Goal
Extract the section of the varnishing passage starting with "Sometimes paintings with" and going on through "second person helping.", copied word for word.

Given passage
A thin varnish application can be achieved by scumbling varnish on with a short-haired soft brush, such as the Japanese bamboo stippler (#3), watercolor mop brush, or deerfoot stippler. This application technique is suitable for paintings that have some impasto. The thin varnish layer will hardly reduce the texture of brushstrokes or textures, but the colors will saturate. One can make small circular movements with the varnishing brush, or go along the direction of brushstrokes (Image 4). It makes sense to follow the forms of the composition in the painting, so that any unevenness in gloss will not be noticeable. The brush should only be loaded with very little varnish to keep the layer thin. When using a gloss varnish this thinly, the sheen will be ‘discreet’, almost semi-gloss. Since the MSA Varnish has excellent UV protection, even a thin layer of this varnish will still give considerable protection from UV-light.
Since the MSA Varnish with UVLS has such a long open time, the still-wet varnish can be buffed up or reduced with a horsehair shoe brush (#4a /4b), a goat hair baby brush (#5), a badger blender or a lint-free cloth (Image 5). This reduces the thickness and sheen of a gloss varnish.
It is also possible to buff up only certain areas to achieve a slightly varied sheen. By warming the MSA Varnish with a hairdryer, and then buffing, even a dried varnish can be adjusted in sheen (Image 6). Gloss MSA can be made slightly more matte and matte or satin MSA can be polished to a slightly glossier finish (Image 7). When using shoe brushes it is advisable to get horsehair with split ends, otherwise the bristle might be too stiff and scratch the varnish too much.
Sometimes paintings with sensitive surfaces can be varnished using a silk covered cotton ball (Image 8). Silk fibers are resistant to solvents and the fabric is very soft. The ball is dipped into varnish and then gently glided over the surface. When using white silk one can notice immediately when pigment is lifted due to the solvent in the varnish.
Large paintings can be challenging to brush varnish successfully. When the center of a piece cannot be reached comfortably, then it can only be varnished in a vertical position. It might be a good option to follow compositional forms with the brush. If that is not an option then varnishing from one end to the other while keeping a wet edge is the way to go. It can be very helpful to have a second person helping.

Dataset extract

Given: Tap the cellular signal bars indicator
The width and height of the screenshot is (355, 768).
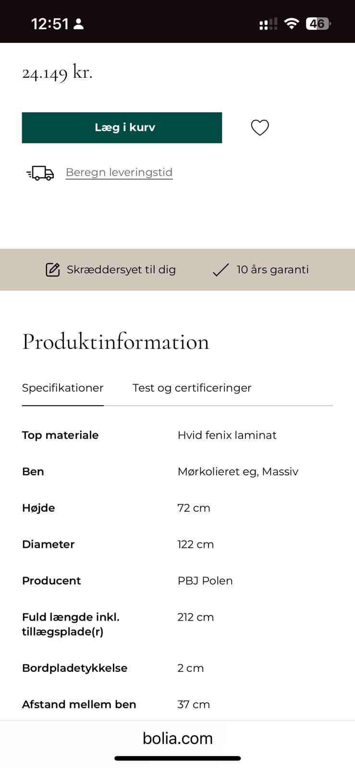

Answer to this problem
Sometimes paintings with sensitive surfaces can be varnished using a silk covered cotton ball (Image 8). Silk fibers are resistant to solvents and the fabric is very soft. The ball is dipped into varnish and then gently glided over the surface. When using white silk one can notice immediately when pigment is lifted due to the solvent in the varnish.
Large paintings can be challenging to brush varnish successfully. When the center of a piece cannot be reached comfortably, then it can only be varnished in a vertical position. It might be a good option to follow compositional forms with the brush. If that is not an option then varnishing from one end to the other while keeping a wet edge is the way to go. It can be very helpful to have a second person helping.